TEXT EXCERPT

— BEGIN —

The mission was clear. Daedalus had warned his son to follow in his path of flight, to avoid the dangers of complacency and hubris. Keeping a level head was the only way that the two men could escape King Minos of Crete. Daedalus had fashioned wings of feathers and wax, and had tested them himself. You know the rest of the story. Icarus, the son of Daedalus, would become overjoyed in his flight. He would soar too close to the sun, the wax that held the wings together would melt, and this tale would come to a tragic conclusion.

Not quite as daring as having to escape an evil monarch, the Philadelphia Semiconductor Index had reached incredible levels by early March. On a one year chart, this industry specific index had been up 45% at that point, only to have surrendered more than 14% in little more than a month's time. Too close to the sun? Let's think on this. Do we have an actual distribution event, or a serious spate of profit-taking in a place where equity prices had run amok? Forget FANG, or FAANG, or FAANNG. Those acronyms are narrow, the semis are much broader, and are where many retail investors had planted far more seeds than they could in thousand dollar names. Low trading volumes on the NASDAQ may indicate nothing more than some profit taking or some kind of a rotation with an end date. Still, it sure does feel like the whole group is skating on this thin ice every day.

The Fundamentals

Many of these firms appear in great shape. Forward looking valuations, with the notable exception of Nvidia (NVDA) are very low. From Micron (MU) at 5 times and Western Digital (WDC) at just six times through the wafer manufacturers (Lam Reserach (LRCX) , KLA-Tencor (KLAC) , Apllied Materials (AMAT) ) all trading at 10 or 11 times on up through Intel (INTC) at 13 times, very few names in the group appear over-valued versus broader equity markets. By the way, all three of those manufacturers exhibit absolutely stellar earnings growth, and sales growth over a three year period, though both KLAC and AMAT have experienced some erosion in Operating Margin.

The best name in the entire space for me is the already mentioned NVDA, even with the firm's 31 times forward looking earnings valuation. The performance is incredible. The balance sheet? Pristine. Gross profit margin of 63%, and climbing. Operating Margin of 36% and climbing. Three year earnings growth rate of 75%. Three year sales rate of 30%. It's as if I am making these numbers up. Sounds nearly as farcical as home run totals did back in the steroid era. No steroids though. Just high end GPUs that focus on the needs of gamers, the data center (aka the cloud), autonomous driving, artificial intelligence, or basically every significant business that requires the use of chips or chip based platforms. One such platform would be CUDA, the parallel computing and application programming interface. There is no way that I could explain this product in the space of one article. Think of it as a continuously growing and updating way for Nvidia to keep their clients loyal. An Amazon (AMZN) Prime if you will for the high end firms that need these chips in order to produce their own products.


First off, the entire space is more highly exposed to the pending trade conflict with China than are most industries. It's not just revenue exposure, but also in many cases manufacturing and distribution will be impacted as well. Micron reported in March. As feared, NAND demand was again proving to be cyclical in nature. This not only took a bite of MU, but competitors such as WDC and INTC at the time. Lam Research reported a week ago. The firm was conservative on guidance on forward looking shipments. Taiwan Semiconductor (TSM) cut guidance on (gulp) revenue.

— END —

GIVEN DATA

— BEGIN —

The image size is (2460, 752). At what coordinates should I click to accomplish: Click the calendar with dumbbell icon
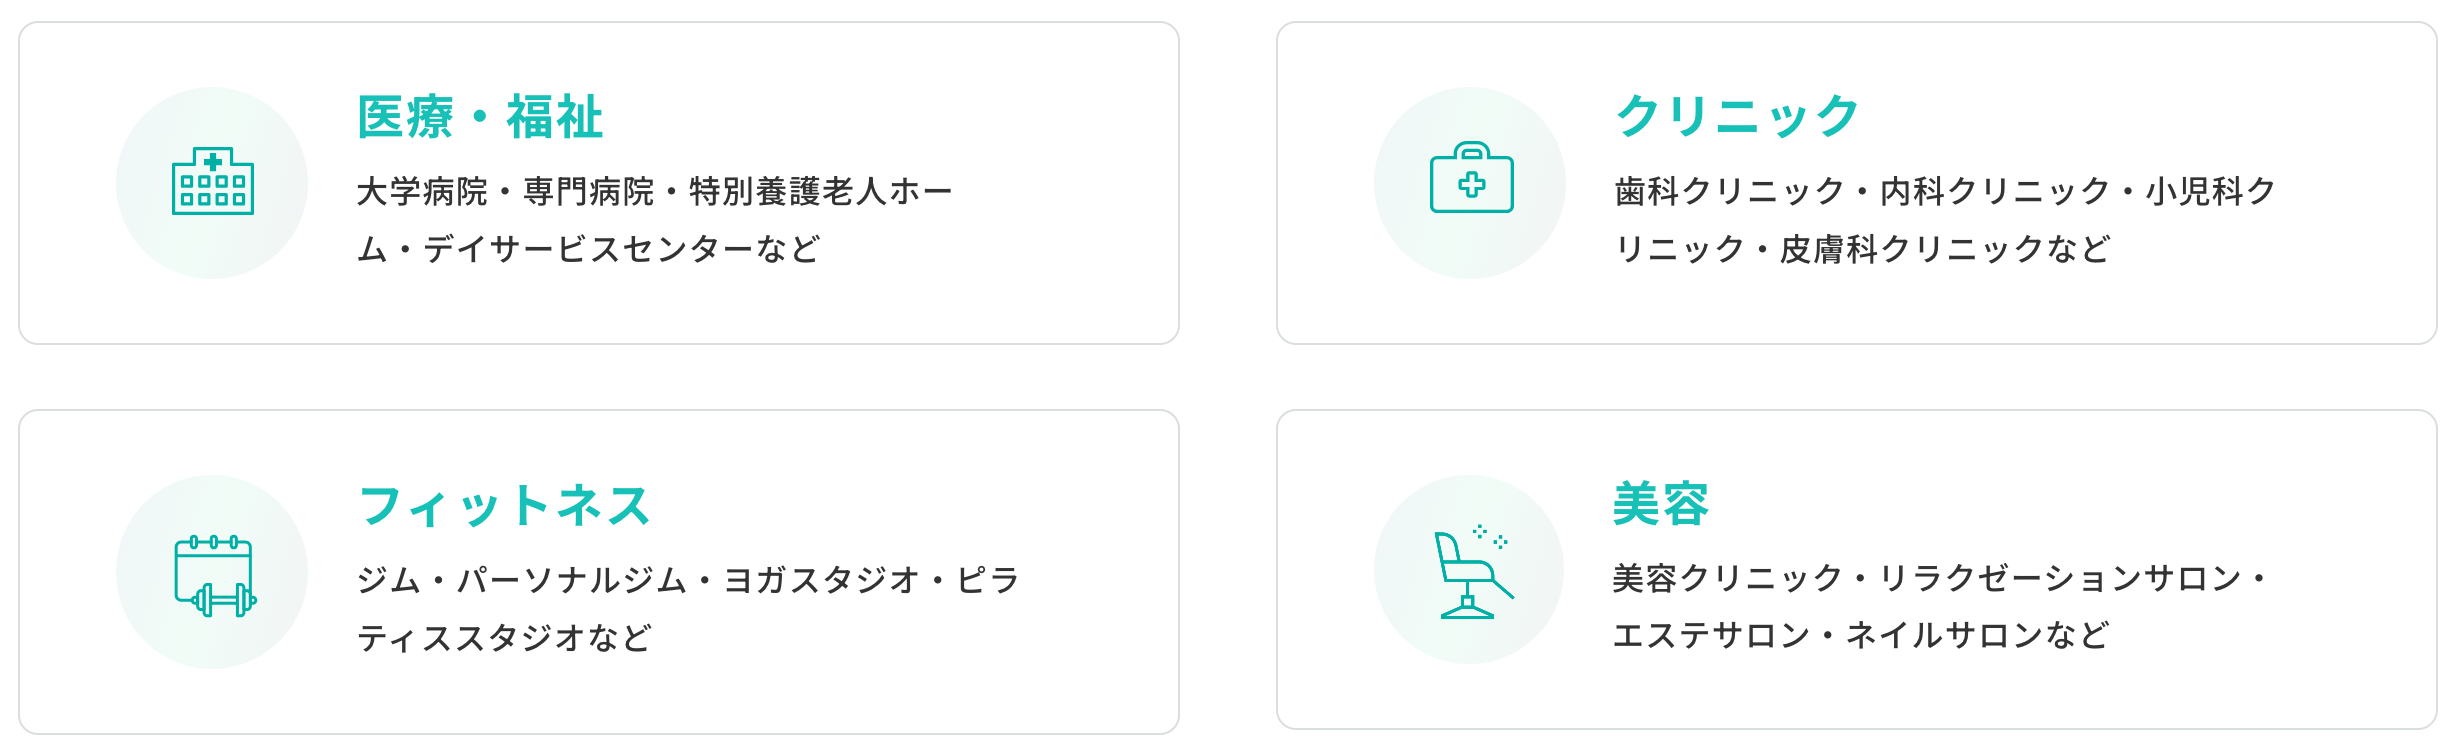[x=213, y=574]
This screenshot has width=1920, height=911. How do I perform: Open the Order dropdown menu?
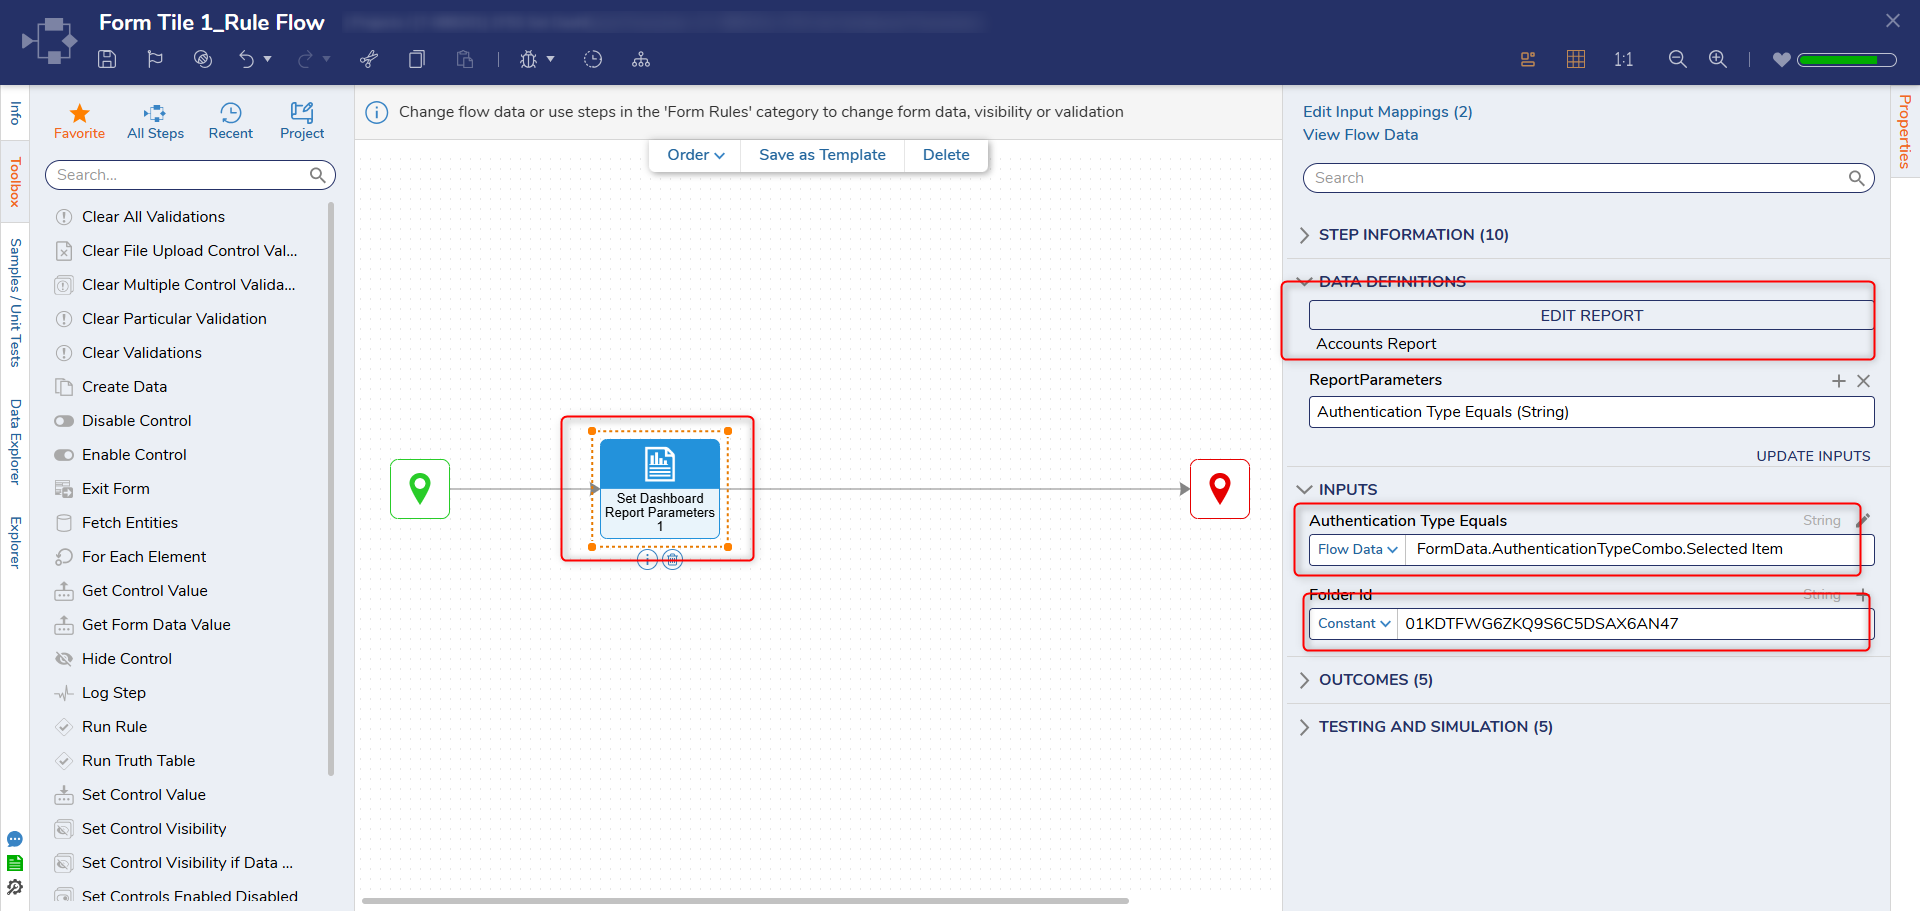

— END —

WHAT YOU NEED TO DO
A. In the semiconductor article, rewrite everything from "The Fundamentals" down to "in Operating Margin.", swapping "great shape" for "solid condition".
B. What gross profit margin does the semiconductor article give for Nvidia?
C. Carry the semiconductor article forward from the point where it stops.

RESPONSES TO THE EXERCISE
A.
The Fundamentals

Many of these firms appear in solid condition. Forward looking valuations, with the notable exception of Nvidia (NVDA) are very low. From Micron (MU) at 5 times and Western Digital (WDC) at just six times through the wafer manufacturers (Lam Reserach (LRCX) , KLA-Tencor (KLAC) , Apllied Materials (AMAT) ) all trading at 10 or 11 times on up through Intel (INTC) at 13 times, very few names in the group appear over-valued versus broader equity markets. By the way, all three of those manufacturers exhibit absolutely stellar earnings growth, and sales growth over a three year period, though both KLAC and AMAT have experienced some erosion in Operating Margin.

B. 63%, and climbing.

C.
I have not been kind to the industry myself. I am still long many of the names that I was long at the beginning of the year. My position size in many cases though is down to 10% to 15% of my original size. The only name in the space where I am still carrying a full load is Intel, and that is after selling a sizable portion and buying it back. On top of Intel, I have some kind of a long stake in NVDA, MU, (STX) , LRCX, KLAC, and AMAT.

I have tried to trade both NVDA and LRCX with some decent results. Both of these names seem to lend to the trader a bit of momentum that will allow for a few dollars overshoot in the direction of the day. You won't make a fortune, but it does feel pretty good to take advantage of traders that rely on algorithms while reading the sports pages every once in while. Best part is they never know. Don't feel bad for that crew. These are the same guys that have no idea what's going on in Asia when they wake up.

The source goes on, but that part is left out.